Combining inner child work with spiritual mind treatment is obviously one way to uncover some of those beliefs and heal them. Journaling about them is another. There was a revealing experimental study done by Drs. James Pennebaker and Sandra Beall on journaling. They wanted to look at the relationship between expressed emotion and illness. So they had 46 college students journal for 4 consecutive evenings, and physiological measures of fight-or-flight, such as blood pressure and heart rate were taken for the following 6 months.
One group was a control group who were assigned to write about trivial things like an essay about their shoes. Another group wrote about their traumas, but only the facts, not about their feelings. The rest wrote about their traumas and their feelings.
The third group who wrote about their feelings of trauma responded with fight-or-flight and higher blood pressures directly after the writing, and they felt more distressed the next day. But six months later, these emotional disclosers reported significantly fewer symptoms and fewer visits to their doctors for illness than students in the other groups. This group also reported long-lasting effects from the writing. They felt they had greater insight, less tension, more peace of mind, and an ability to think about things that were previously too painful to accept. (p. 77)
If we want to mend our broken wings, repair our feathers, and grow new ones, we must get in touch with those feelings that have formed our beliefs, many of which have been with us since childhood.
I’m sure you’ve all noticed that you have some feathers in your program today. And you’ve probably been wondering what they’re for. Well, it’s time to find out.
So I invite you to take one of your feathers and hold it in your hand. Now as you allow yourself to become still, and focus your eyes on the feather.
Now really zero in on what you’re feeling right now, some feeling that may be keeping your from flying. Question yourself about it. Ask yourself why am I feeling this? Keep questioning yourself until you come up with some possible answers.
And then accept your feelings. In other words, don’t judge them. You don’t have to do anything about them. Just focus your awareness on the feeling and then notice where it takes you. It may take you into your body where you notice fear or tension. It may take you back to old memories. Just accept it and trust it.

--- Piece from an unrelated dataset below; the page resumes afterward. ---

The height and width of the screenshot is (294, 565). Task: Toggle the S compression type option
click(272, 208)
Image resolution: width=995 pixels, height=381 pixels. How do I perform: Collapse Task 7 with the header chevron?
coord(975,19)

And now comfort yourself by taking a few deep sighs of relief and let go of mental tension, by directing it right into that feather in your hand. Let it all go right into that feather. And when you feel like all the tension has been released into the feather, just blow the feather right up into the air out of your hand, completely releasing it.

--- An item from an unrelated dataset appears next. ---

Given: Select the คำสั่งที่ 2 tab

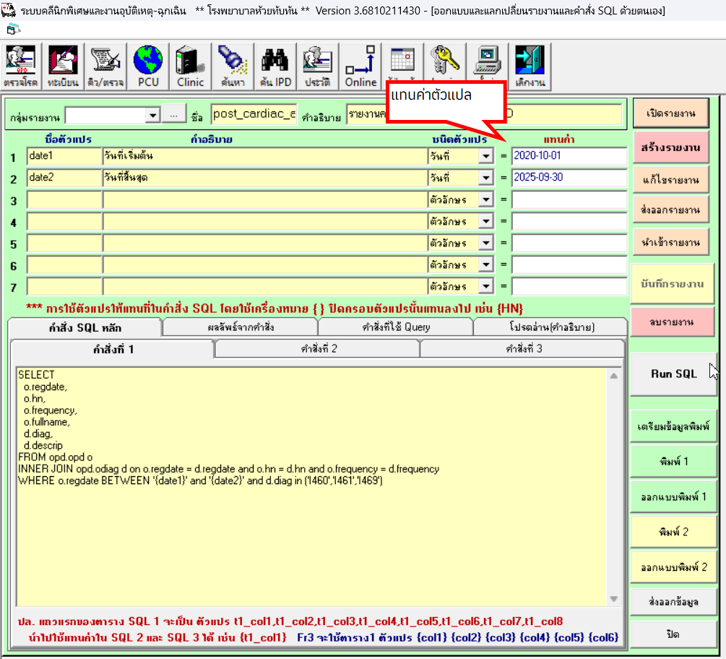Looking at the screenshot, I should tap(318, 349).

Now take the remaining feather and let it comfort you. Feel its softness against your skin. Close your eyes and imagine that it’s the Presence comforting you. “He shall cover thee with his feathers, and under his wings shalt thou trust:” (Psalm 91:4) Direct a flow of loving feelings toward yourself. You may see yourself as a little child that you can comfort.

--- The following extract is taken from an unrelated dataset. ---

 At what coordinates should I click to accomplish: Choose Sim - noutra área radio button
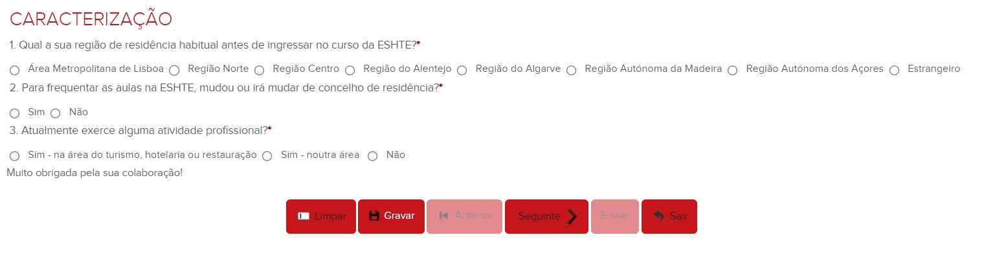click(267, 156)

Our founder Ernst Holmes said, “As the soaring bird opens her wings to the sky’s embrace, so we must open our hearts and minds to the influx of Spirit and receive Its Love that we may, in turn, express It to all whom we meet. We must embrace the essence of Love that we may transmit It, giving loveliness to all events.” (365 Science of Mind, p. 186.1)
Let this feather stay with you as a reminder of what you’ve experienced here today, a reminder to mend our broken wings so that we can take flight.